El loco cayó a un lado y de inmediato varios hombres se le fueron encima para reducirlo. No solo había llegado Juan Muriel: también irrumpieron los hombres de Enzo Hernández.
—¡Jefe! —Juan se agachó y levantó a Alejandro; al verlo así, aquel grandulón no pudo evitar que se le humedecieran los ojos—. ¡Maldito animal, Domingo Guzmán!
—¡Luci! —Enzo llegó un paso después y alzó a su hija en brazos. Al padre se le desbordaron las lágrimas. ¿Qué desgraciado había dejado a su niña en ese estado?
Clavó la mirada en el demente, con los ojos encendidos.

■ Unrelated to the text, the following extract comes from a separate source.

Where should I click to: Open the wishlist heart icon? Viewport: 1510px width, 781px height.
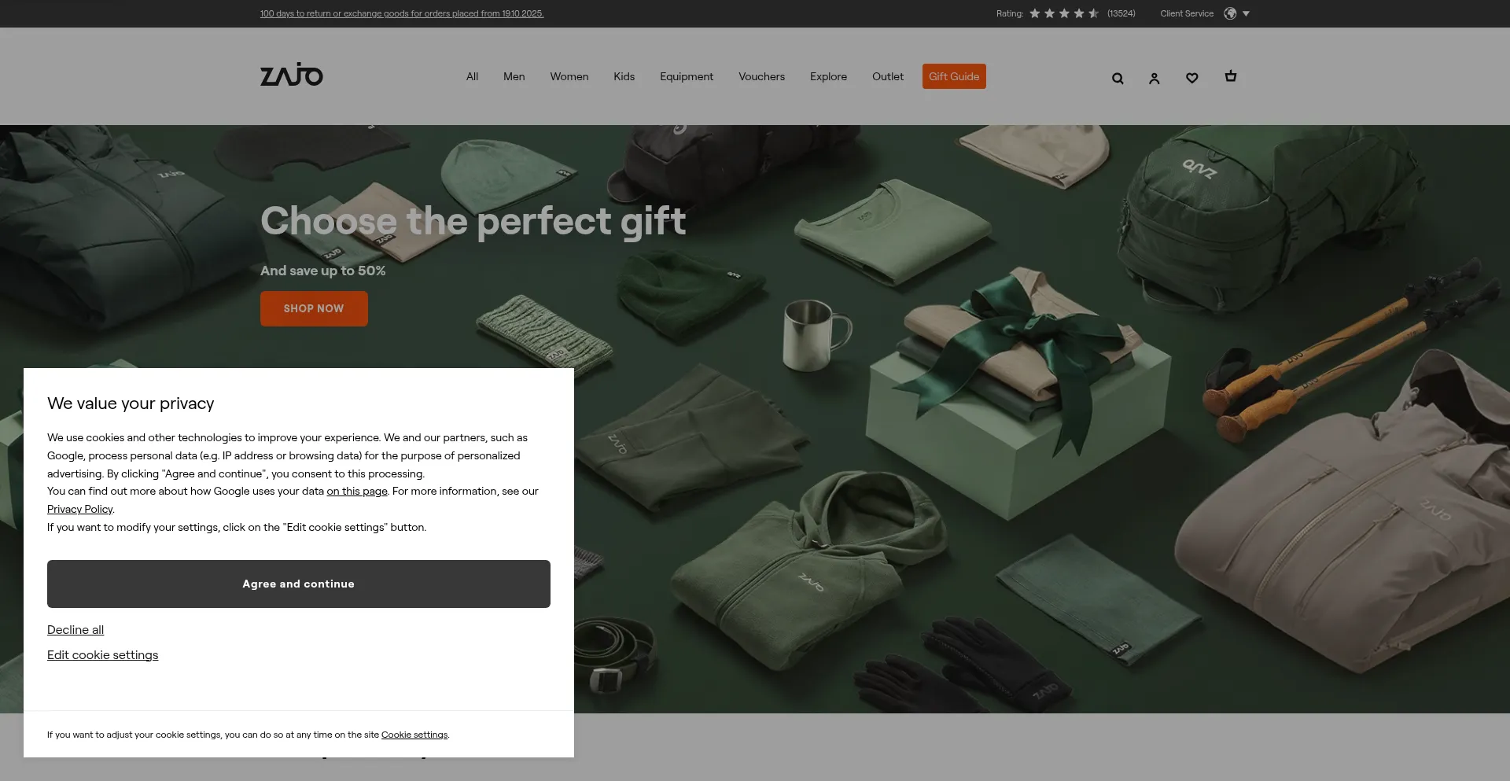1191,78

—¡Denle! ¡Háganlo pedazos!
—Sí, señor.
Los guardaespaldas cerraron un círculo; los alaridos de dolor estallaron de inmediato.
Enzo cargó a Luciana como si fuera de cristal.
—Perdóname… papá llegó tarde.
Luciana se apoyó en su pecho. Entre el agotamiento de esos días, la comisura rota y la mejilla hinchada, ya casi no podía hablar. Aun así, le aferró el antebrazo y lo miró, suplicante.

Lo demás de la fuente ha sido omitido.